Plus de 40 démocrates du Sénat et de la Chambre des représentants des États-Unis ont adressé une lettre à un régulateur fédéral ainsi qu’à des responsables de l’éthique afin de leur demander d’avertir les responsables gouvernementaux que le délit d’initié portant sur des produits dérivés est illégal, et que les paris qu’ils effectuent sur des marchés de prédiction, comme ceux des firmes Polymarket et Kalshi, relèvent de cette catégorie.
Les démocrates les mieux classés au sein des commissions sénatoriales des banques (la sénatrice Elizabeth Warren) et de l’agriculture (Cory Booker) ont rejoint des dizaines de leurs collègues pour demander au président Mike Selig, chef de la Commodity Futures Trading Commission, ainsi qu’aux responsables du U.S. Office of Government Ethics, de « diffuser des directives applicables à l’ensemble de l’exécutif expliquant que les employés fédéraux doivent s’abstenir de tout délit d’initié sur des marchés de prédiction ».
Cette demande a été motivée par l’apparition de signalements jugés suspects selon lesquels, récemment, des contrats d’événements portant sur des actions gouvernementales ou militaires semblaient avoir suscité des paris de la part de personnes disposant d’informations privilégiées sur les résultats, ce qui a conduit beaucoup à penser que des responsables gouvernementaux — ou des personnes qui leur sont liées — auraient pu prendre de tels paris.
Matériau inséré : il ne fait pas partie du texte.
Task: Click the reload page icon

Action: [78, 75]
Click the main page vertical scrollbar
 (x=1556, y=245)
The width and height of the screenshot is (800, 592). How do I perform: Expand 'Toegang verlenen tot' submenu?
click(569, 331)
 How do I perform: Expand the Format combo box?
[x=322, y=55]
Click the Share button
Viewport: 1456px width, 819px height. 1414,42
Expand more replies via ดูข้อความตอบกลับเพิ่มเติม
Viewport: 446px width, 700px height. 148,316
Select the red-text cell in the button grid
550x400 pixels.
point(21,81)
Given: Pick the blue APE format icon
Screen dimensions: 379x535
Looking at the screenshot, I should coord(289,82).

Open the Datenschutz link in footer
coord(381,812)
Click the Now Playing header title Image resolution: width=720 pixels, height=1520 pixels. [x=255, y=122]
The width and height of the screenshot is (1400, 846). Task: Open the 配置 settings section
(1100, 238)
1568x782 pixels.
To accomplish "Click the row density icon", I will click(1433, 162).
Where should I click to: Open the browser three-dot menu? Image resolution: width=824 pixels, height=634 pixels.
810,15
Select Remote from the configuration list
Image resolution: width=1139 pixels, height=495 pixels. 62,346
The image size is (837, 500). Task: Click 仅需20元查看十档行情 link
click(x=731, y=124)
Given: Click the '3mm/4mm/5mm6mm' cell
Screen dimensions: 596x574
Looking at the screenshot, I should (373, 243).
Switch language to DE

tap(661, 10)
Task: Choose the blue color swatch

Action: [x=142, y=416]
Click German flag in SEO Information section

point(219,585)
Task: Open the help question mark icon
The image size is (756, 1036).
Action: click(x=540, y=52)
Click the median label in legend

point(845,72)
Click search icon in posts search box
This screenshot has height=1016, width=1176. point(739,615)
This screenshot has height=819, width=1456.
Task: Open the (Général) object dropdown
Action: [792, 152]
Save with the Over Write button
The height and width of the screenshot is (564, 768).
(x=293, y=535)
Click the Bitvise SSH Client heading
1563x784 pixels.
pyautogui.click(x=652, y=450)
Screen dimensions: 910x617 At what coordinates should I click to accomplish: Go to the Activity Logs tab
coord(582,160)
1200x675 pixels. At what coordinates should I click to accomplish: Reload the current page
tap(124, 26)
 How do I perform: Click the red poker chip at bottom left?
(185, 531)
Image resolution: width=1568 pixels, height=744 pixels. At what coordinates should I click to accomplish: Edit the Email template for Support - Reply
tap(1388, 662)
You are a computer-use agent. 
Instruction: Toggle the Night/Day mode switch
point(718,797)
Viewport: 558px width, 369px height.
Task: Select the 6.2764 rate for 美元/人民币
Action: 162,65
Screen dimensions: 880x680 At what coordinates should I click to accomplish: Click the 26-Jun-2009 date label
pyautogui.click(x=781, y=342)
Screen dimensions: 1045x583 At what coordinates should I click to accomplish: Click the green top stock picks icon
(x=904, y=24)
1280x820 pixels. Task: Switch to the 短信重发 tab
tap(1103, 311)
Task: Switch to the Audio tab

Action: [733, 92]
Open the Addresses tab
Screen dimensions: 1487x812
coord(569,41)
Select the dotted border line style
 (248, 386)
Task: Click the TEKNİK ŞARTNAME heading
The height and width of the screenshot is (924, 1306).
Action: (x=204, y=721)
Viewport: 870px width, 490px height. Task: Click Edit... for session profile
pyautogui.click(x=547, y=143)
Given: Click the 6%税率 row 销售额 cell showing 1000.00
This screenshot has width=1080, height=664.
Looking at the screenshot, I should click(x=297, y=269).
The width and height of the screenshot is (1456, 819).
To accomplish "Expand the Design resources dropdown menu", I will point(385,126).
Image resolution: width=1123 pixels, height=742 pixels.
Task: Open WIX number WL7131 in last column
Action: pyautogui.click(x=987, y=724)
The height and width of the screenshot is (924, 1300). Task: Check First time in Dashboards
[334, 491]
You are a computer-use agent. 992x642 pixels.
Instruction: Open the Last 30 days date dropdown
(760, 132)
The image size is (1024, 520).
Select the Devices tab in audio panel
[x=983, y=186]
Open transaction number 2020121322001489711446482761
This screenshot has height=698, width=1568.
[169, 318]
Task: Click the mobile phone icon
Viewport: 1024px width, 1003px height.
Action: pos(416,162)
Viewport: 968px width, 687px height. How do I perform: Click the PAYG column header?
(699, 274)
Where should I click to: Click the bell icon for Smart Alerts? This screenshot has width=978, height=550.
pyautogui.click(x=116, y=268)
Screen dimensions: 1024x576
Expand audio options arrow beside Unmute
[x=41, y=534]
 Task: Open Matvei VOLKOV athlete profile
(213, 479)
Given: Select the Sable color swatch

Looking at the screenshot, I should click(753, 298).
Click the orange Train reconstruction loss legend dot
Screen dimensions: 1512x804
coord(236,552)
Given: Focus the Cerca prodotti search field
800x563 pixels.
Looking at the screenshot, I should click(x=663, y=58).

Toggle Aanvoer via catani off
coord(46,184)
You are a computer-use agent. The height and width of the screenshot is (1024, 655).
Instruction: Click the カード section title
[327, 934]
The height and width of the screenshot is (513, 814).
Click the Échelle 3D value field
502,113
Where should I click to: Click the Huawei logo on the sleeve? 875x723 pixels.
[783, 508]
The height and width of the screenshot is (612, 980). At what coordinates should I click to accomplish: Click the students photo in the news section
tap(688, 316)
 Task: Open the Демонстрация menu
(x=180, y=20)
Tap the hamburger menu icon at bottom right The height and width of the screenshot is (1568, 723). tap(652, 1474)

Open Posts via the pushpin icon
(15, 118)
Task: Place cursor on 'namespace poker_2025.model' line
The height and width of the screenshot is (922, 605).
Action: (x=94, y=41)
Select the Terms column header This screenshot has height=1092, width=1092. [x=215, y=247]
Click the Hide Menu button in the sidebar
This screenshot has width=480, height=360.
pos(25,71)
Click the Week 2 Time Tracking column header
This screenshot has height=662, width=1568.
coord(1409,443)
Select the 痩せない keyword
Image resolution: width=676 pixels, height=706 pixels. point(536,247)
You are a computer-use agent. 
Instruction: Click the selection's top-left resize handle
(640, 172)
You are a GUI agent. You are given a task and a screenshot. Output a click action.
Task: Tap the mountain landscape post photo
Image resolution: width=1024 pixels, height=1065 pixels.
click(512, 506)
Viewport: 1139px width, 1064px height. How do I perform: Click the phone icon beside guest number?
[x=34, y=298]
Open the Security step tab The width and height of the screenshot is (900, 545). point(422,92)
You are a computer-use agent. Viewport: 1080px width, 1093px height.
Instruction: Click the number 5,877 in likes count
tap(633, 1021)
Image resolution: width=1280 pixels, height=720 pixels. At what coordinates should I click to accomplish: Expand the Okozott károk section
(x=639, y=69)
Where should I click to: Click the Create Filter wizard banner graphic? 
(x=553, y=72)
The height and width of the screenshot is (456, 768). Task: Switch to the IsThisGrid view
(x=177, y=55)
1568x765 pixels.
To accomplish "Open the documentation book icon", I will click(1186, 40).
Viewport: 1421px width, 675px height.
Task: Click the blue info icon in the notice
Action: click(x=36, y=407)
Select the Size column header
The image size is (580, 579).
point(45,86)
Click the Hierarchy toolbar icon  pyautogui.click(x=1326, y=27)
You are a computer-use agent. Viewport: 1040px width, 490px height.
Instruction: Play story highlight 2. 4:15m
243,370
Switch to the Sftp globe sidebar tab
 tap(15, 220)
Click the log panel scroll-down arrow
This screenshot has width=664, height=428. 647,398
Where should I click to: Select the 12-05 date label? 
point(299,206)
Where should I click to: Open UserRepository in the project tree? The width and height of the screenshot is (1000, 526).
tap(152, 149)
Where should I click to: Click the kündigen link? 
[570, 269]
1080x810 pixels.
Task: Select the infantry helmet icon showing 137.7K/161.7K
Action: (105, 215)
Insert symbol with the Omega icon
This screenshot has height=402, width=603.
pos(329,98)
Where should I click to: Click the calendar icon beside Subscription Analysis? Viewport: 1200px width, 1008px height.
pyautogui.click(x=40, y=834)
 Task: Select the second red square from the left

Les lois américaines sur les produits dérivés prévoient l’illégalité pour des responsables gouvernementaux d’effectuer des transactions fondées sur une information non publique obtenue dans le cadre de leurs fonctions. Puisque la CFTC a déclaré que les contrats conclus par de telles entreprises sont des produits dérivés réglementés, l’interdiction devrait s’appliquer, ont soutenu les parlementaires.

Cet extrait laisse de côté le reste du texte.